> [Information given]:
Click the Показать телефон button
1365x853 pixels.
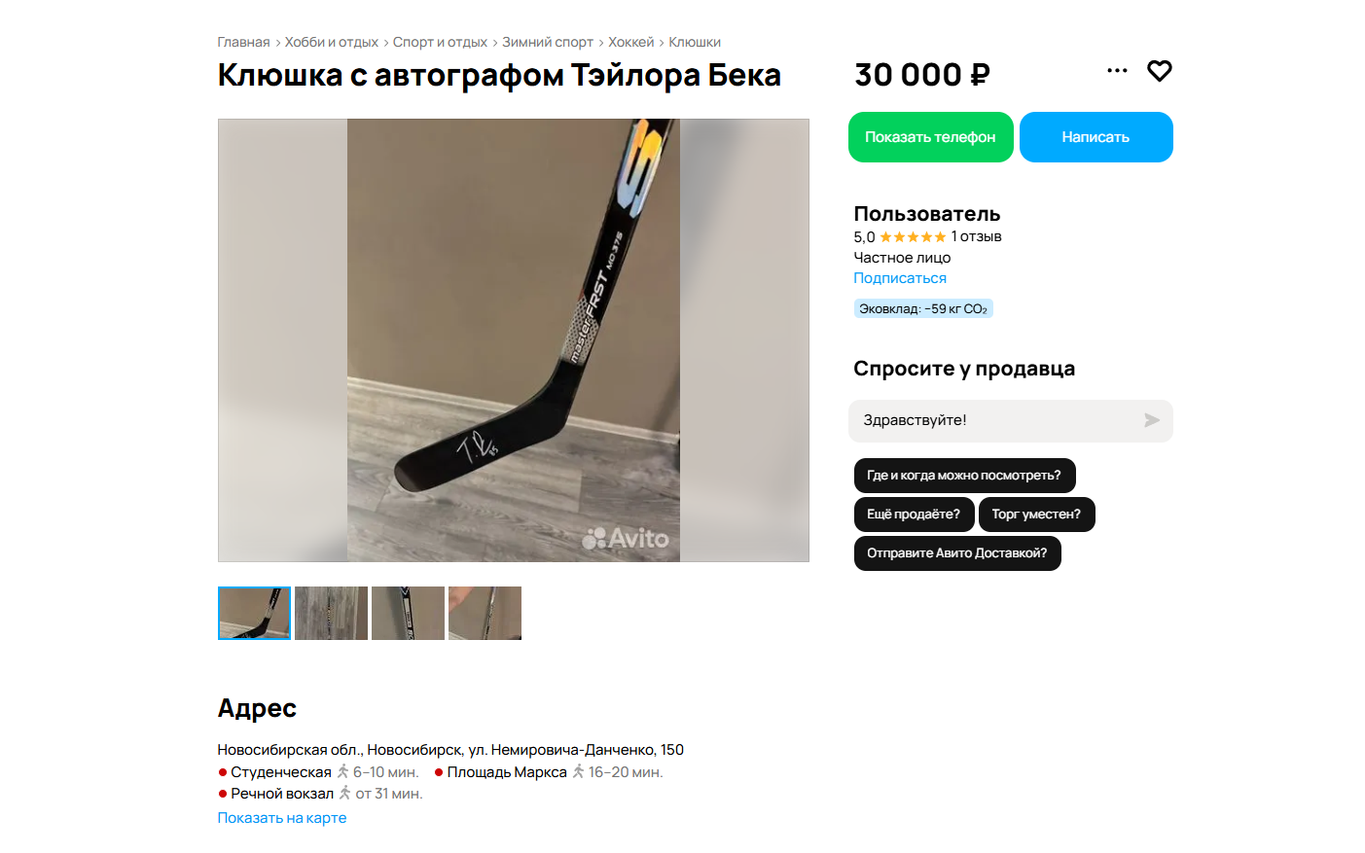(930, 137)
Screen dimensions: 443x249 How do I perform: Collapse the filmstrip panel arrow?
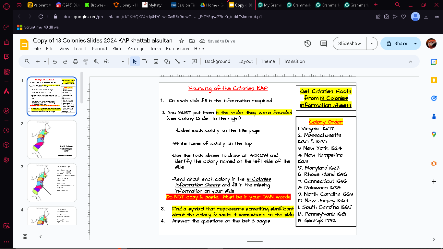click(x=41, y=237)
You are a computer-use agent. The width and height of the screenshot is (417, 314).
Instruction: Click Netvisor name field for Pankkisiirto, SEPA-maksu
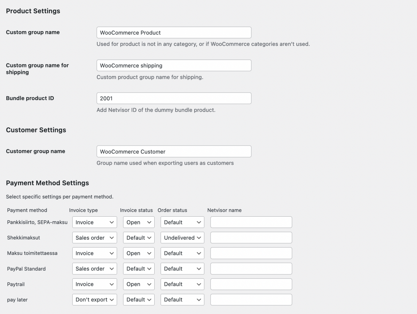click(x=251, y=222)
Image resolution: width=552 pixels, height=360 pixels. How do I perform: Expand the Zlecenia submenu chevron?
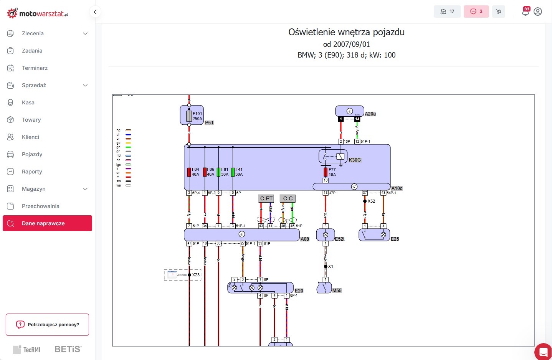[x=85, y=33]
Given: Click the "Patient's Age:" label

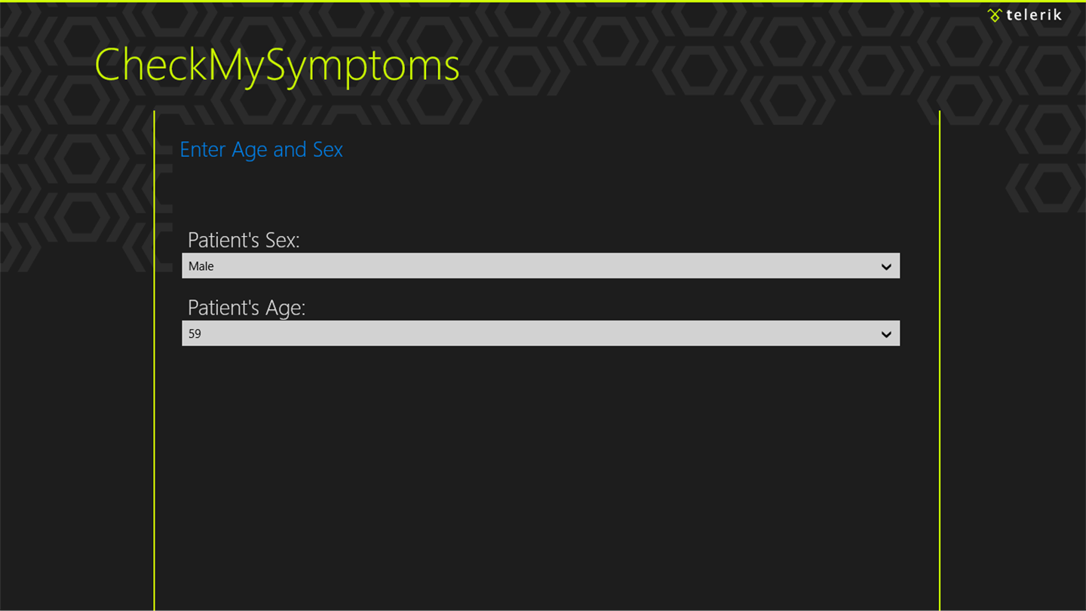Looking at the screenshot, I should pyautogui.click(x=247, y=308).
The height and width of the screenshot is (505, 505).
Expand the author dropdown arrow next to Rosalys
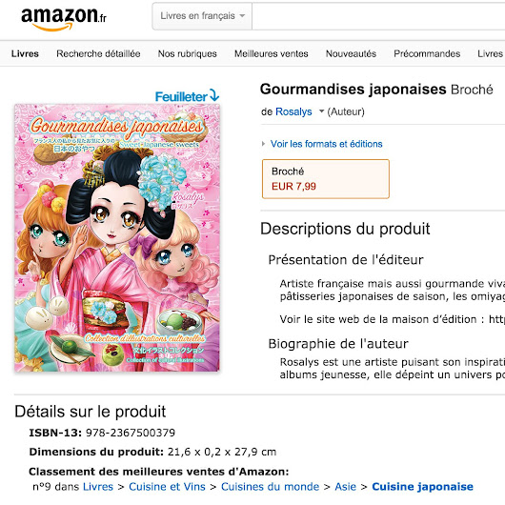click(x=321, y=111)
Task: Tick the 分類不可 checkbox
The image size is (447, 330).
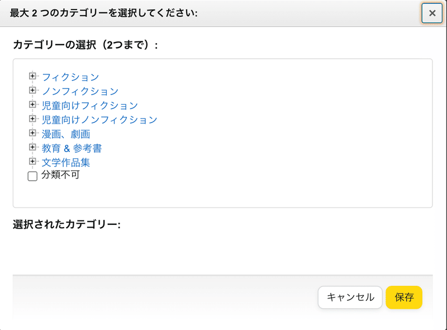Action: [x=32, y=176]
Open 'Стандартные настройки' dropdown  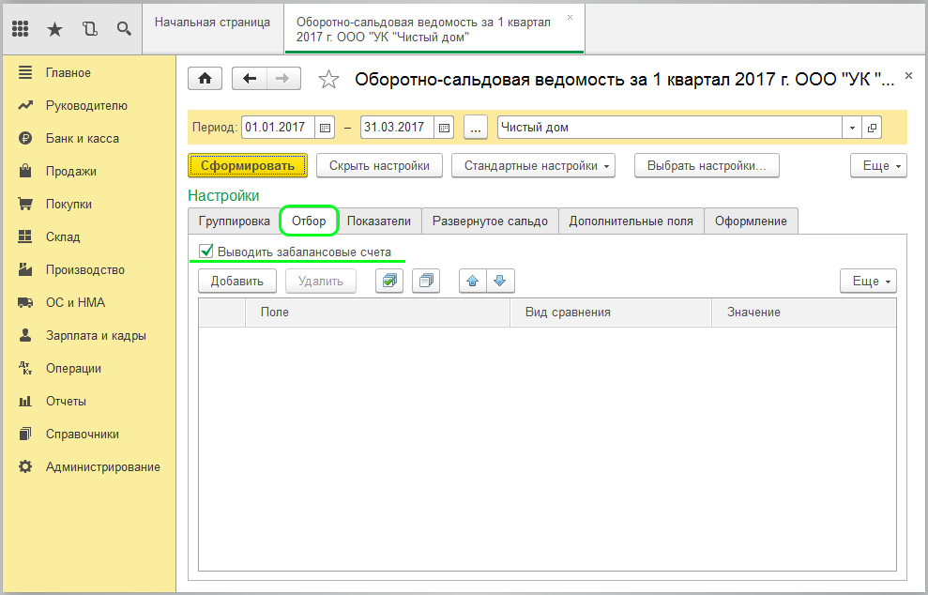(533, 166)
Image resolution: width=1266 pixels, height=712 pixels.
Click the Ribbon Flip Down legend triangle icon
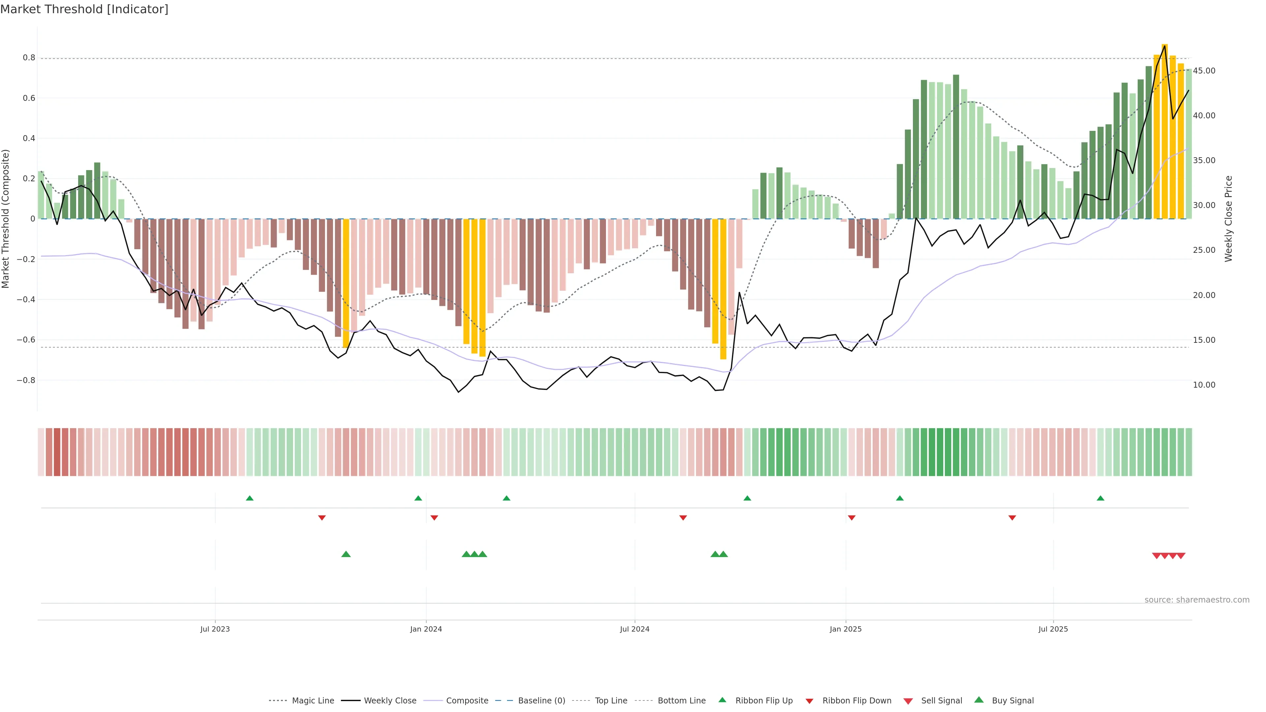click(809, 701)
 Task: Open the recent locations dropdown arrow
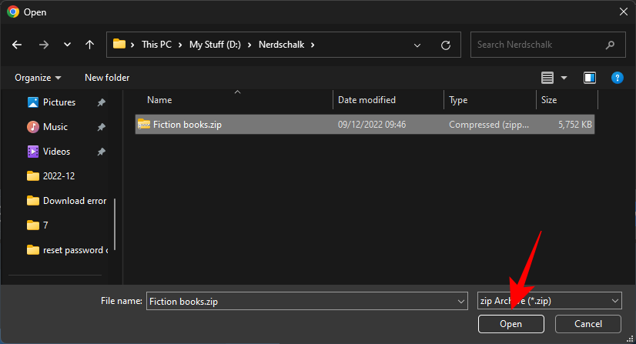(66, 45)
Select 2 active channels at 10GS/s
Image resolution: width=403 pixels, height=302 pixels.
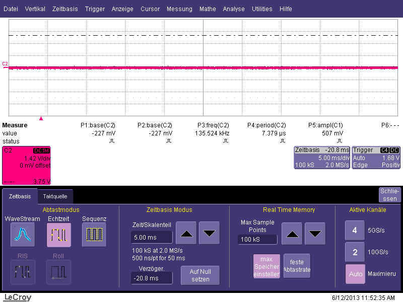coord(355,252)
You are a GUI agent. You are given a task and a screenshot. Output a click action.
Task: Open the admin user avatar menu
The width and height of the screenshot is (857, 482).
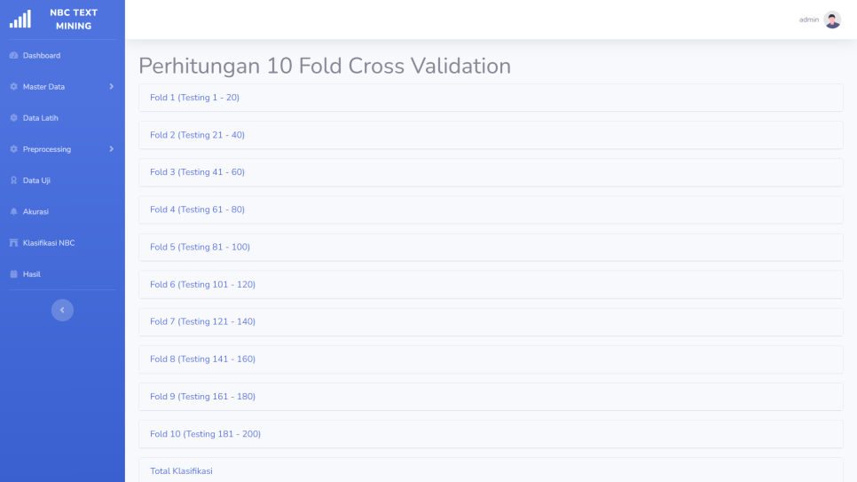[832, 20]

> [Requirement]: Quote the records word for word, from the first line through the line that contains "click(x=251, y=222)", and include both of those lines. Leave the pictures out of your answer.

> [Answer to this task]:
Click the Показать телефон button
1365x853 pixels.
(930, 137)
Screen dimensions: 443x249 How do I perform: Collapse the filmstrip panel arrow?
click(x=41, y=237)
You are a computer-use agent. The width and height of the screenshot is (417, 314).
Instruction: Click Netvisor name field for Pankkisiirto, SEPA-maksu
click(x=251, y=222)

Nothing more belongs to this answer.